Insoluble fiber does not dissolve in water and will absorb water in your intestinal track like a sponge. It can absorb fifteen times its weight in water. It is also referred to as roughage. Insoluble fiber can help you to feel full longer and will speed up the digestion of your food to help avoid constipation. Fruits, vegetables, and whole wheat foods, are some examples of Insoluble fiber.

Fiber helps to prevent constipation, hemorrhoids, and diverticulitis. There are also studies that show fiber linked to the prevention of some cancers like colon and breast cancer. Because fiber helps to lower cholesterol, it is a prevention for heart disease. When fiber works to regulate blood sugar, it is known to help prevent diabetes.

The American Dietetic Association recommends that we have between 20 and 35 grams of fiber a day. The average American gets only 5 to 10 grams a day.

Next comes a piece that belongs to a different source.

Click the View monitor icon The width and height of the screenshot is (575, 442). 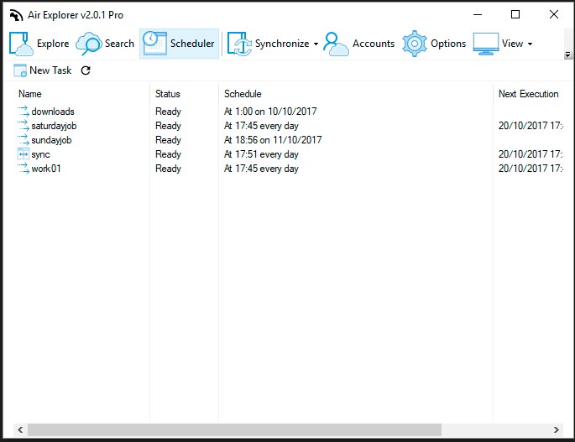(486, 44)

Once again I must bring up the importance of eating 7 to 9 servings of fruits and vegetables per day. Not only will you get the benefit of the antioxidants, vitamins, minerals, and water content, but you get the huge benefit of fiber! Fruits and vegetables are full of good things for your body to keep you healthy.

One apple has about 4 grams of fiber. One piece of whole wheat bread has approximately 1 to 2 grams of fiber. A serving of Raisin Bran cereal has about 7 grams of fiber. Fruits and vegetables have an average of 4 to 5 grams per serving. As you can see, you need to eat consciously to make sure you are getting your 20 to 35 grams of fiber a day.

When you are choosing what foods you will eat today, make sure they are "fiber full" to keep you on track for being healthy and feeling great!